= Beginning of Section =

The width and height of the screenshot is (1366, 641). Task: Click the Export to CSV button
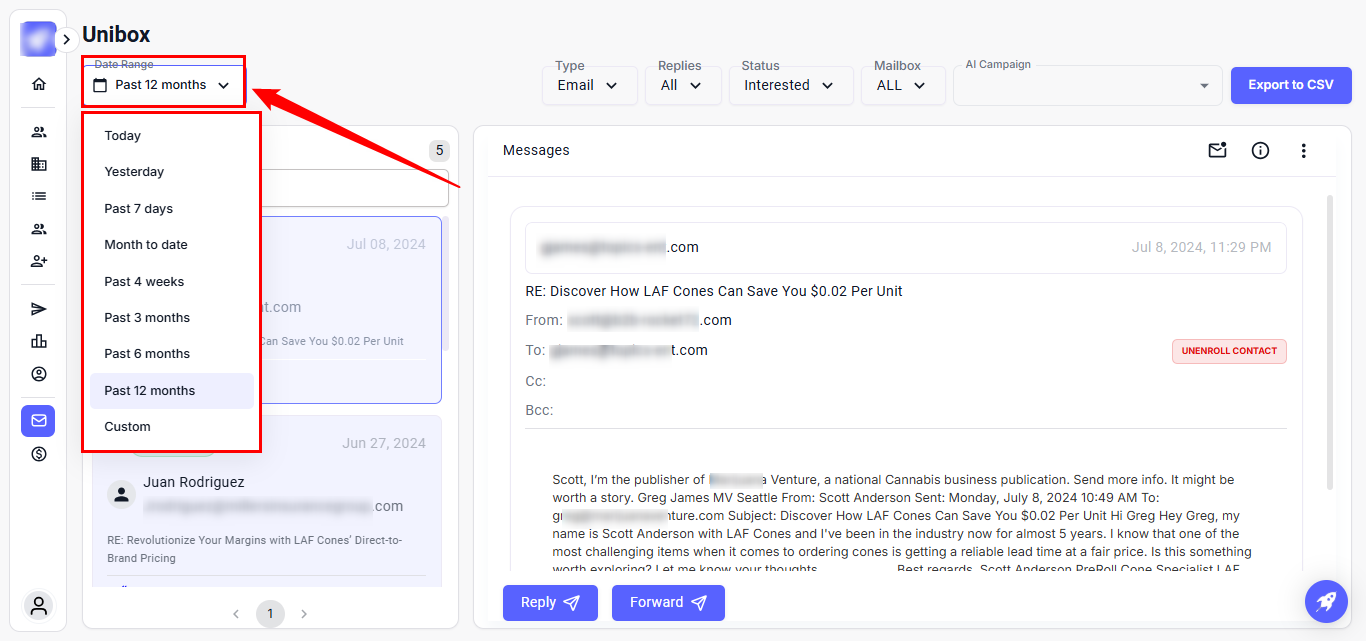click(1290, 85)
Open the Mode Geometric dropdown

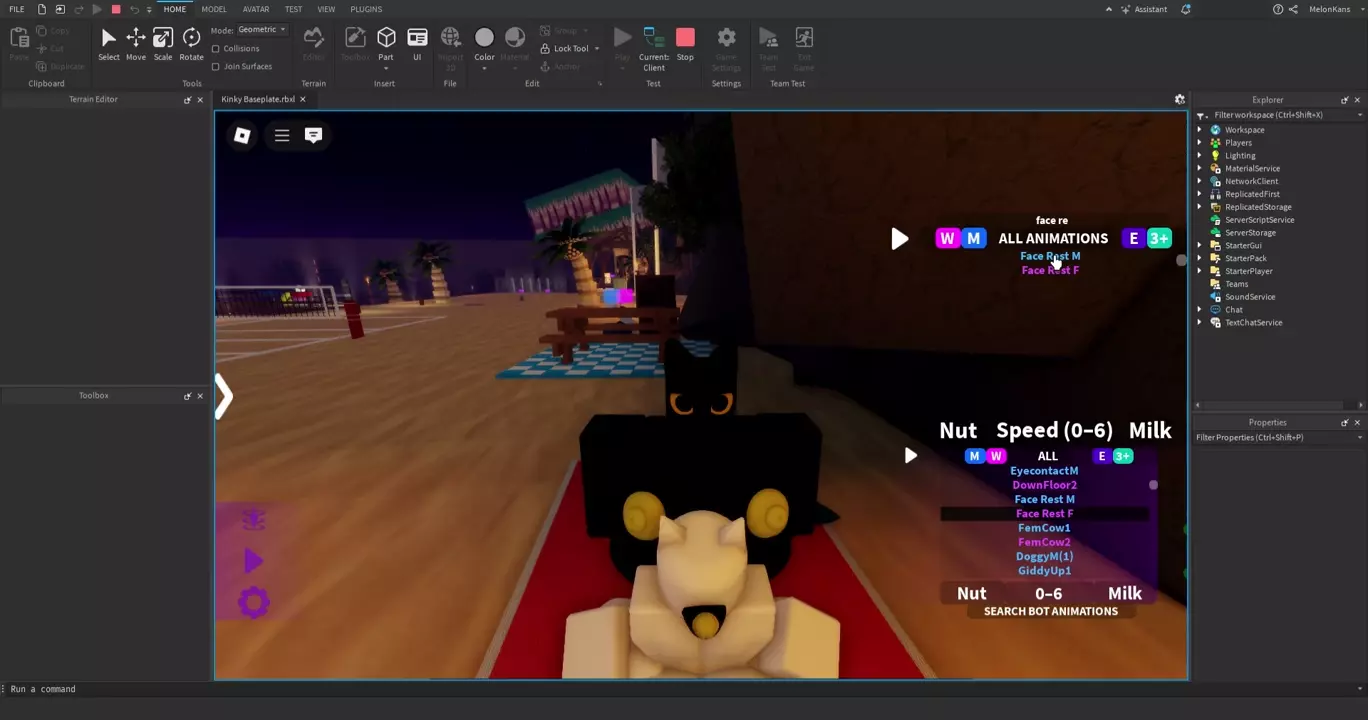coord(262,30)
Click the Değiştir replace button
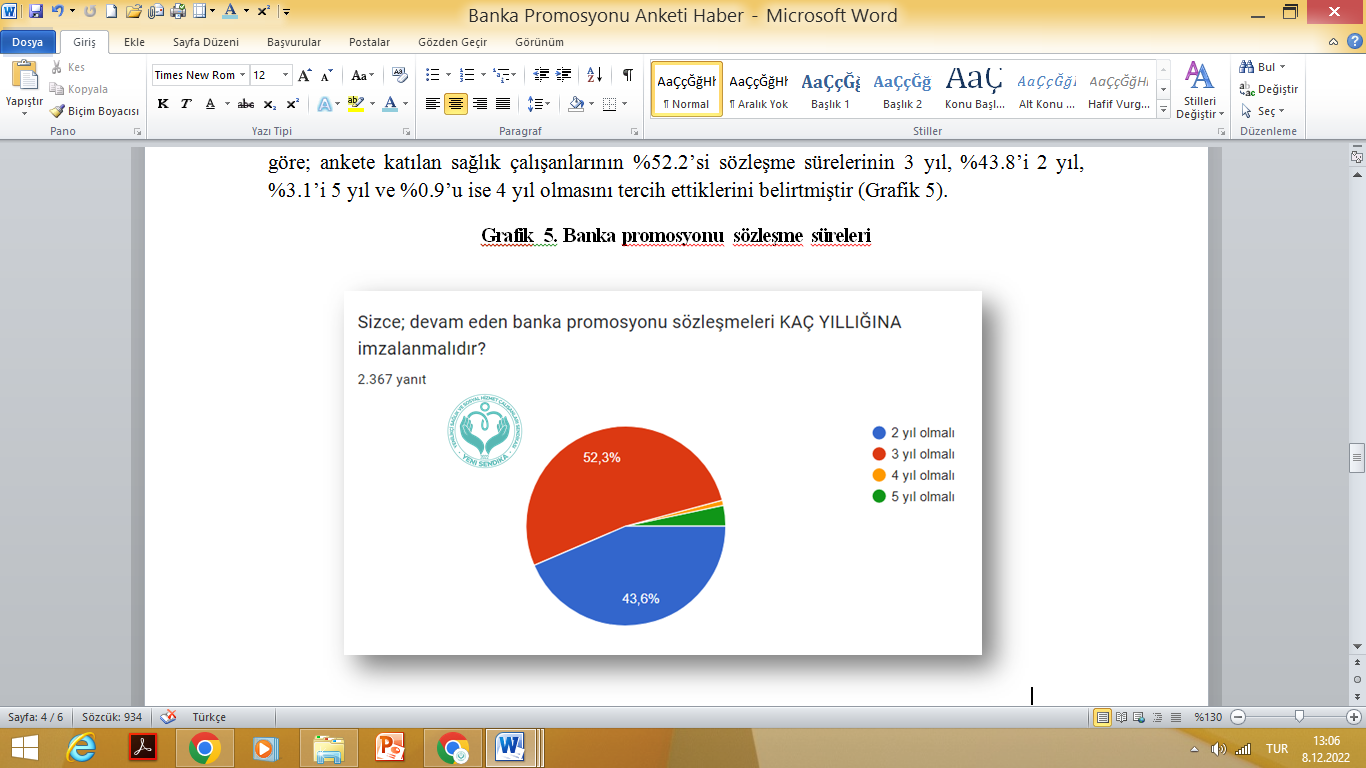The height and width of the screenshot is (768, 1366). [x=1269, y=89]
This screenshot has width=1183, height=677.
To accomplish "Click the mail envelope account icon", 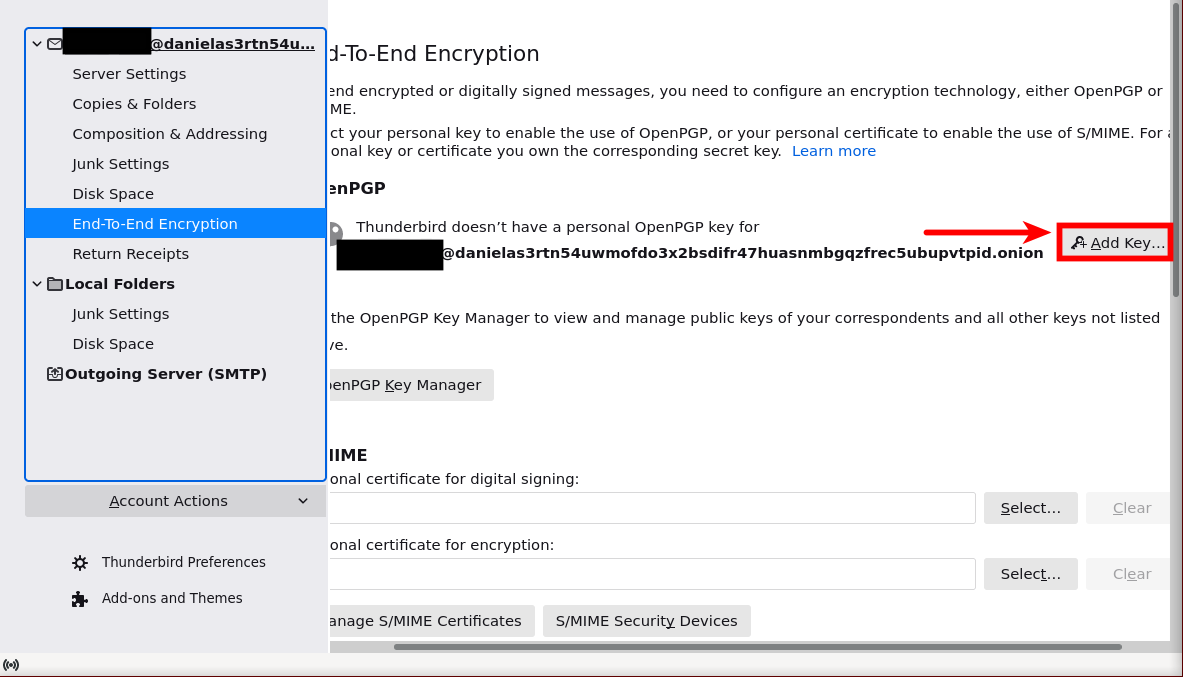I will point(54,44).
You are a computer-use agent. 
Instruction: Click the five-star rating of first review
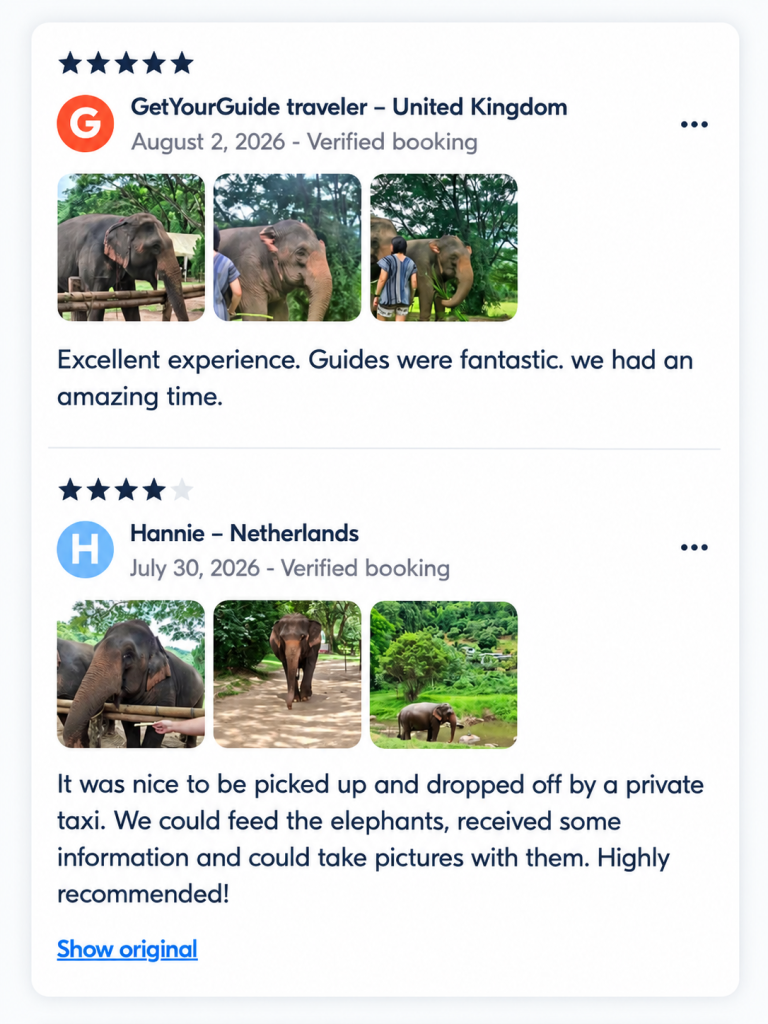pyautogui.click(x=126, y=63)
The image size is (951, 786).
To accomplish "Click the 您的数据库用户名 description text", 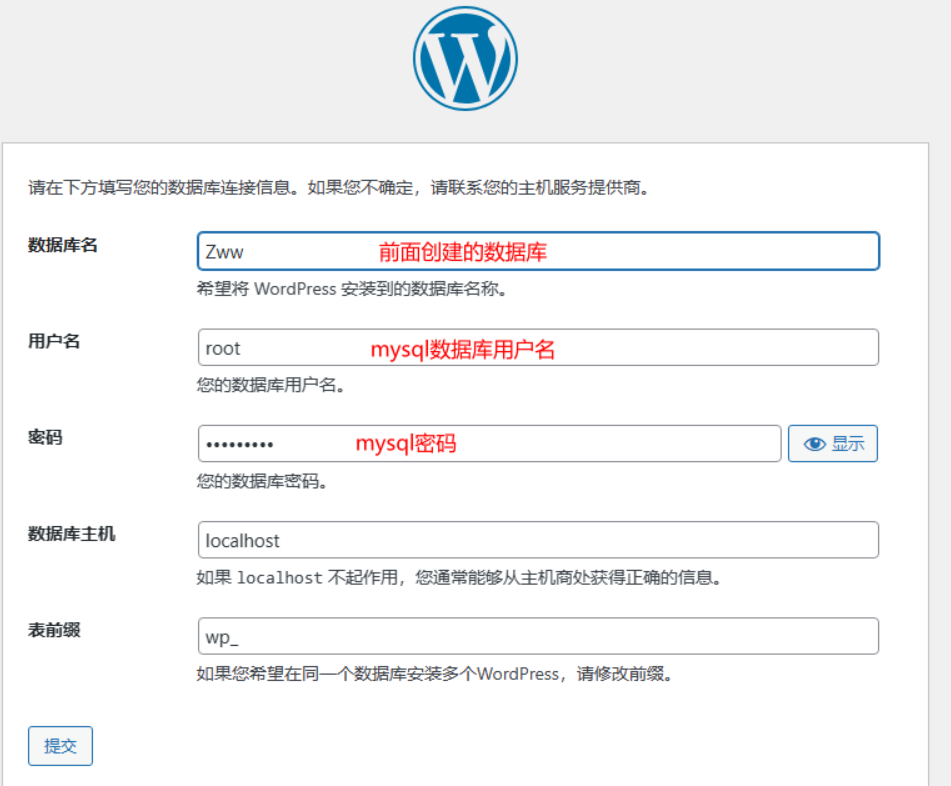I will (271, 385).
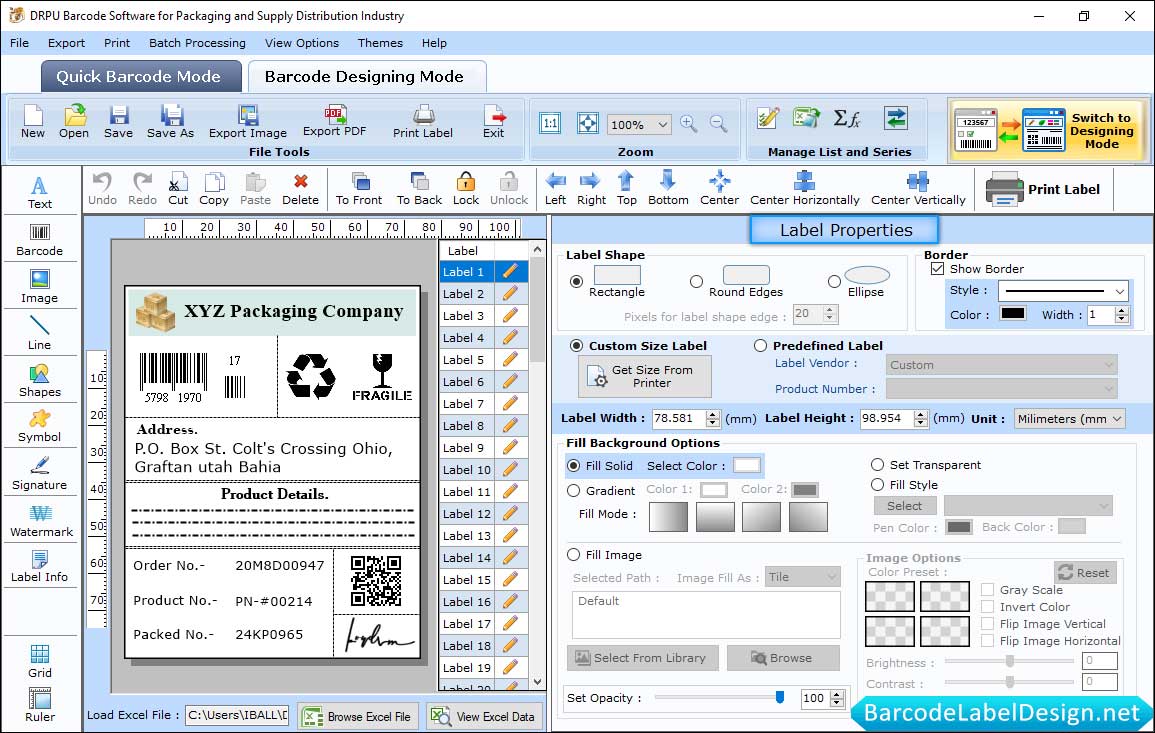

= End of Section =

ASSIGNMENT – Exactly repeat the material from its first line through the line with "This screenshot has width=1183, height=677.", including both, and leave the pictures and everything else out.

ANSWER –
The width and height of the screenshot is (1366, 641). Task: Click the Export to CSV button
click(1290, 85)
Open the Mode Geometric dropdown

coord(262,30)
Click the Değiştir replace button
The height and width of the screenshot is (768, 1366). [x=1269, y=89]
This screenshot has width=1183, height=677.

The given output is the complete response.